### PROBLEM DETAILS
Take from the entries below the stretch from the line with "At what coordinates" through the line with "Edit the /zeroz.g filename field", and return it exactly, leaving the pictures out.

───── DATA FOR ANALYSIS

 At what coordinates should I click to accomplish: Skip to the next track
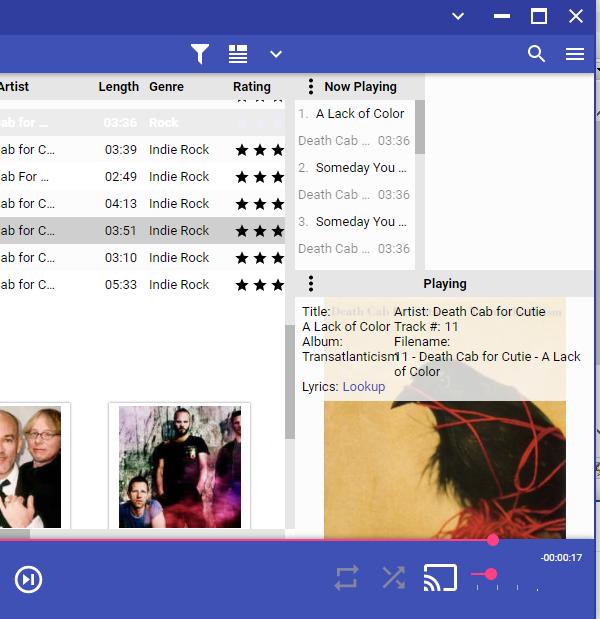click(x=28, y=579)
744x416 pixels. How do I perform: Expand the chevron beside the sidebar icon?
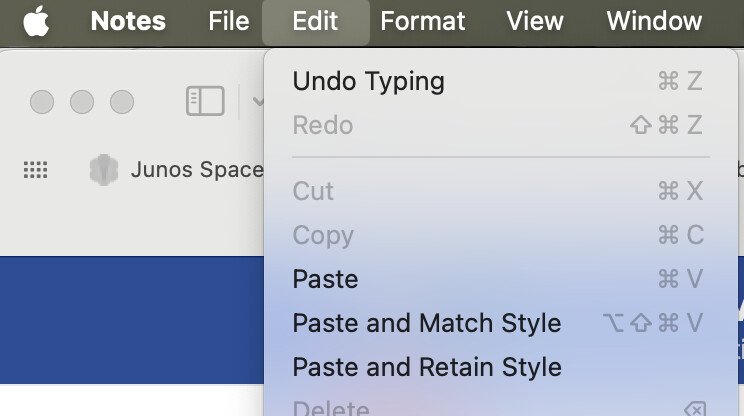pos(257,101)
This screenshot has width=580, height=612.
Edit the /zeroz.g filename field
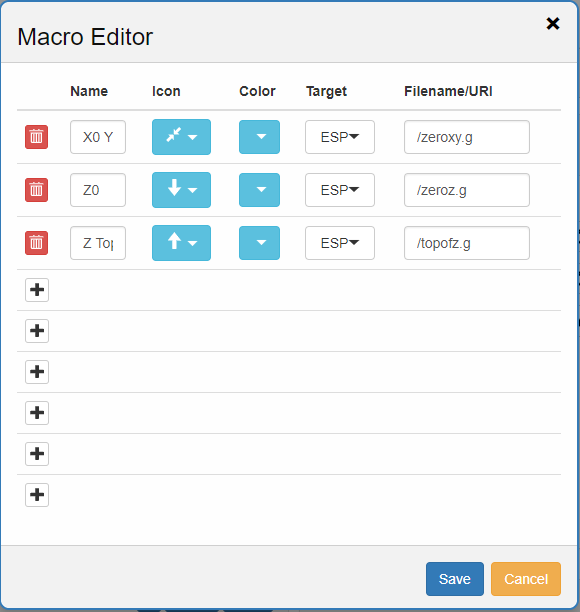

──────────
───── DATA FOR ANALYSIS

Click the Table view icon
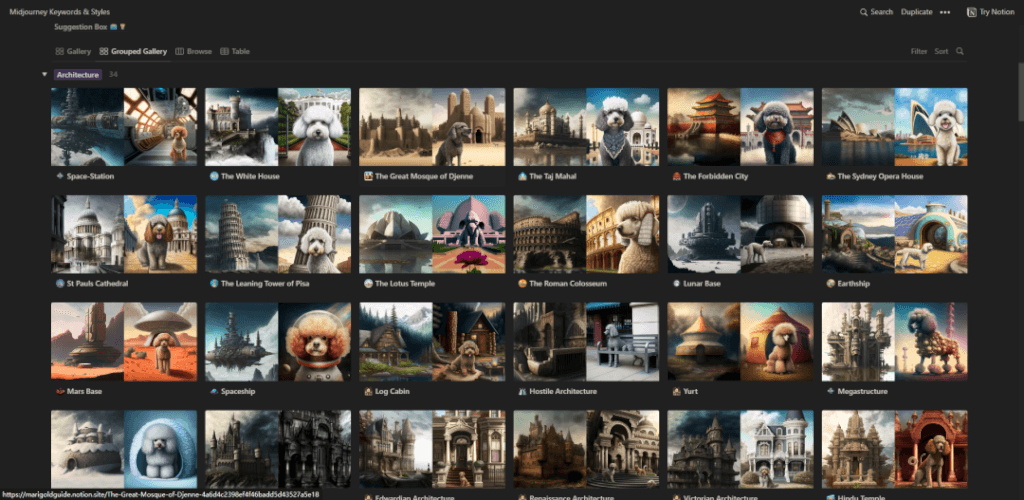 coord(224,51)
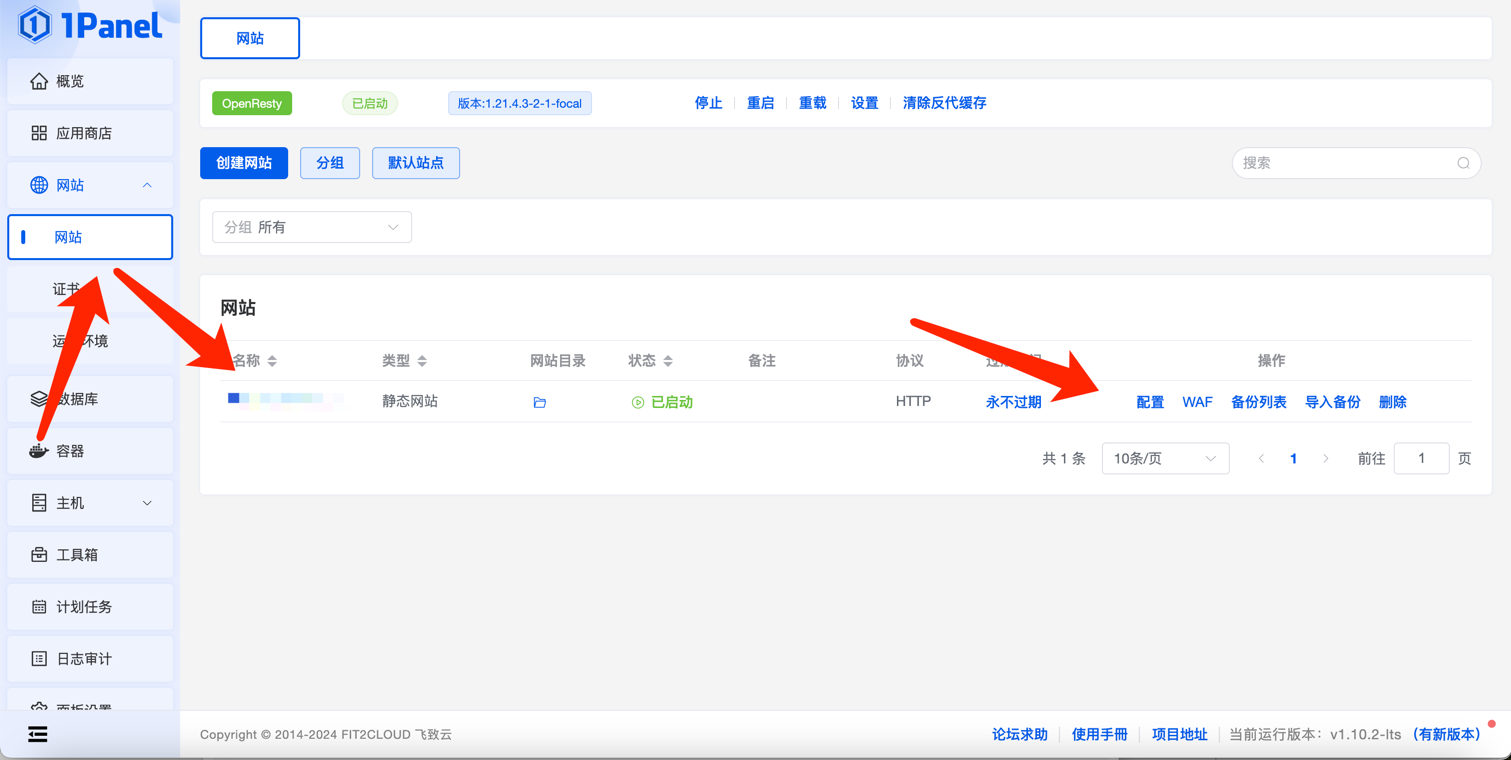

──────────

### ANSWER SPACE
 At what coordinates should I click to accomplish: Skip to the next track
click(x=28, y=579)
744x416 pixels. How do I perform: Expand the chevron beside the sidebar icon?
pos(257,101)
This screenshot has width=580, height=612.
Edit the /zeroz.g filename field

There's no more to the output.